At a time when women were virtually excluded from both the teaching and making of painting and sculpture, craft provided a vital arena as teachers, thinkers, and makers. It became a viable alternative to the mainstream, urban art worlds of New York City and Los Angeles, a space in which women could innovate, teach, and create lasting pedagogical structures. Ceramics in particular, with its emphasis on self-sufficient rural living, offered women unprecedented social freedoms, with the opportunity to live and teach in nontraditional settings, such as cooperative, experimental, or self-initiated communities. This unorthodox, largely rural livelihood was beholden to the formal requirements of their craft: the making, storage, and most importantly, firing of ceramics. Due to the strict fire codes and zoning laws that made kilns illegal in most cities, the medium itself was ill-suited to an urban setting. Infinitely more private, these off-the-grid situations were more conducive to alternative lifestyles and sexualities, minimizing the social pressure, judgment, and community policing endemic to the sexist and repressive 1950s. Able to barter their unique wares and skills sets, women, too, found varying degrees of financial autonomy in the informal economies of exchange that existed through pottery’s social and pedagogical networks.

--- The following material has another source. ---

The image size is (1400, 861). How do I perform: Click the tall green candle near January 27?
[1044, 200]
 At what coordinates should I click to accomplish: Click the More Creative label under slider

But to have chosen craft at that moment required a heightened awareness and rejection of conventional artistic structures, institutions, and hierarchies. As women foregrounded in both pedagogical and theoretical constructions of their shared discipline, Richards, Wildenhain, and Peterson were craftswomen engaged not just in highly skilled labor but, moreover, in the language of that labor. Their stories prefigure, or parallel, the masterful male pedagogical narratives now so well known—the ABCs, in effect—to scholars and students of the late twentieth and early twenty-first centuries: Josef Albers, Joseph Beuys, John Cage. In studio ceramics, as well, a version of this narrative has also been propagated, centered firmly on Peter Voulkos and his cadre of all-male students in the mid-1950s. As a parallel medium, ceramics offered a tantalizing proximity to the avant-garde movements of the era, including, but not limited to, abstract expressionism, Happenings, experimental music, minimalism, and, as I will argue, even early video art.

Indeed, its artists engaged in similar midcentury tactics: the expression of form through a suppression of narrative content, the embattled and sometimes exalted status of the artist as a maverick, the ambivalent relationship between artist and industry, and the increasing disregard for traditional artistic skills such as draftsmanship. In my project, the ceramic vessel becomes, in one sense, a foil, the shell object loaded with metaphorical and symbolic values of female labor, and, on the other hand, dematerialized, in tandem with the larger conceptual practices of the 1960s and 1970s, in which artists saw fit to engage with different forms of aesthetic experiences not limited to traditional object making.

The similarities between the formation of craft and media discourses during the postwar era are striking. As a hand-based, ancient technology, ceramic became a powerful metaphor for encouraging critical awareness and adaptation in the face of new technologies such as radio and television,and its performativity developed alongside, not in spite of, this sensoria. If one of the criteria for newer media is remediation, that is, the ability to generate an adaptation, translating from one format to another, ceramics itself is marked by variability and transformation, no more consigned to its basic materiality than is a computer chip, originally derived from metals and sand (silica). Beyond art and aesthetics, clay consistently transforms into media formats that seem unimaginable, at the forefront of advanced technological innovation in fields such as dentistry, automotive, oil and gas, solar, industrial, electronics, and defense industries.

*This excerpt has been adapted (without endnotes) from Live Form: Women, Ceramics, and Community by Jenni Sorkin (2016).